The final group of koan are concerned with the “Five Ranks” (go-i)–a schematic view of the relations between relative knowledge and absolute knowledge, thing-events (shih) and underlying principle (li). The originator of the scheme was T’ung-shan (807–869), but it arises from the contacts of Zen with the Hua-yen (Japanese, Kegon) School, and the doctrine of the Five Ranks is closely related to that of the fourfold Dharmadhatu.10 The Ranks are often represented in terms of the relative positions of lord and servant or host and guest, standing respectively for the underlying principle and the thing-events. Thus we have:

1. The lord looks down at the servant.

2. The servant looks up at the lord.

3. The lord.

4. The servant.

5. The lord and the servant converse together.
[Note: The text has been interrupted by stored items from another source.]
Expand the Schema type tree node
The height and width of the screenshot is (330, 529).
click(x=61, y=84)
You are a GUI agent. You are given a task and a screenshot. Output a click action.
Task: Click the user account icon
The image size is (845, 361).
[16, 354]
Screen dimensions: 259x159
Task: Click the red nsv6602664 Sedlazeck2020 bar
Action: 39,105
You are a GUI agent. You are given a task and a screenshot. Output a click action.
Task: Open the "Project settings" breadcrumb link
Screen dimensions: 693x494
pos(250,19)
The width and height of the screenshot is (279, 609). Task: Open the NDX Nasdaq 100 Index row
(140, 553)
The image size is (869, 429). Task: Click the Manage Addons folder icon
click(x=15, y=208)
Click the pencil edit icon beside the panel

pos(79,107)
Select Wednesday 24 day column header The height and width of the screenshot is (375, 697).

Suffice it to say that the first four correspond to the four Dharmadhatu of the Hua-yen School, though the relationship is somewhat complex, and the fifth to “naturalness,” In other words, one may regard the universe, the Dharmadhatu, from a number of equally valid points of view–as many, as one, as both one and many, and as neither one nor many. But the final position of Zen is that it does not take any special viewpoint, and yet is free to take every viewpoint according to the circumstances. In the words of Lin-chi:

Sometimes I take away the man (i.e., the subject) but do not take away the circumstances (i.e., the object). Sometimes I take away the circumstances but do not take away the man. Sometimes I take away both the man and the circumstances. Sometimes I take away neither the man nor the circumstances.11 f

And sometimes, he might have added, I just do nothing special (wu-shih).12

Koan training comes to its conclusion in the stage of perfect naturalness of freedom in both the absolute and the relative worlds, but because this freedom is not opposed to the conventional order, but is rather a freedom which “upholds the world” (lokasamgraha), the final phase of study is the relationship of Zen to the rules of social and monastic life. As Yun-men once asked, “In such a wide world, why answer the bell and put on ceremonial robes?”13 Another master’s answer in quite a different context applies well here–“If there is any reason for it you may cut off my head!” For the moral act is significantly moral only when it is free, without the compulsion of a reason or necessity. This is also the deepest meaning of the Christian doctrine of free will, for to act “in union with God” is to act, not from the constraint of fear or pride, nor from hope of reward, but with the baseless love of the “unmoved mover.”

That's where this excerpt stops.